先日、「貞子VS伽椰子」というホラー映画を観た。貞子フィギュアというのがあるんですね。

 

 

やっぱりファンは欲しいものなのか。フィギュアの世界の奥深さよ。

 

 

 

▼BSプレミアム「英雄たちの選択」、今回は粘菌研究者として有名な南方熊楠だった。熊楠は神社合祀令に反対、神社の鎮守の森が失われることを恐れ、自然保護活動に力を注ぐ。この当時の日本は日露戦争(1904年)を終えたばかりだった。ロシアにはかろうじて勝利したものの、それは日本海海戦で勝利したということにすぎない。当然、ロシアに侵攻する余裕などない。講和を結んだものの賠償金もとれない。国力では遥か下に見られていた。日本は欧米列強の脅威にさらされ、日本という国の存立自体が危ぶまれていた時期である。政府の人間にとって熊楠が提唱する自然保護などどうでもいいというのが本音だっただろう。

 

そんな中、生物の多様性の重要さを理解し、自然保護運動を始めた熊楠の考えは先進的だった。
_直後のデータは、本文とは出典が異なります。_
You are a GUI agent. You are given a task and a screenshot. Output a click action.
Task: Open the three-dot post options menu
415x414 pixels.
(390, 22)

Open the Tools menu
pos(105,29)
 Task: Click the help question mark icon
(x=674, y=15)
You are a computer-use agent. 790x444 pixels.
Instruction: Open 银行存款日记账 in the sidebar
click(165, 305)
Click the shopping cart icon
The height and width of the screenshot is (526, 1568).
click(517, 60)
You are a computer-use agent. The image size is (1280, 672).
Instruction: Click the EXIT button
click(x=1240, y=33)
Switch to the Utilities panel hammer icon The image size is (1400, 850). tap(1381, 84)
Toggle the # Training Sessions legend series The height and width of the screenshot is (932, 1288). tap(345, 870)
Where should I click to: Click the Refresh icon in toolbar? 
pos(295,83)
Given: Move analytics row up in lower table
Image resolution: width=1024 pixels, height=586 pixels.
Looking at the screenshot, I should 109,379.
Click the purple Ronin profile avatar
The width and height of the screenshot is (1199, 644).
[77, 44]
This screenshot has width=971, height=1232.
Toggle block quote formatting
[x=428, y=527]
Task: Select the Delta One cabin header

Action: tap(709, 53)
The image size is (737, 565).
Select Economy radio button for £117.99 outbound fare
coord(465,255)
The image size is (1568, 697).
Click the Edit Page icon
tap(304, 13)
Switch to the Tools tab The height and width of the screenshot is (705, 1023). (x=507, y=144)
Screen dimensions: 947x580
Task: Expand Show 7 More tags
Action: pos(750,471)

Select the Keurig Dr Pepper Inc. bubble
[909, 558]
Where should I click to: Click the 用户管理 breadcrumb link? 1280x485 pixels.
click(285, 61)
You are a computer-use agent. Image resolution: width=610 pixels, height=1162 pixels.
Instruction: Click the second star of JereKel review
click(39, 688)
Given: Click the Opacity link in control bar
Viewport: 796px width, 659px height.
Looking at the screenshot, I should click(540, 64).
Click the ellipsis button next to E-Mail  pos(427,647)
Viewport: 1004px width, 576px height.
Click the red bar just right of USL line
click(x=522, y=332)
先進的すぎたゆえに一種の狂人と見られたのかもしれない。だが、熊楠は民俗学者で官僚でもある柳田國男と親交を深め、柳田の協力をとりつけることに成功する。熊楠の思考の柔軟性に驚く。反体制の運動を行っていると、どうしても権力=敵という思考に陥りやすい。だが、熊楠は権力の中枢にいる柳田をうまく巻き込んでいる。

 

運動を成功させるには権力という上からの力が必要であり、現在の反対運動にはこの視点が欠けているのではないかと番組で指摘されていた。政治家や官僚が上からの力を発揮するには下からの力、すなわち民意が必要で、ようは上も下も必要なわけである。熊楠はこの構造を熟知していたのかもしれない。反体制になるあまり、権力を敵としか見做さない考えはあまりに未熟で運動そのものも失敗に終わってしまうのではないかと思わされた。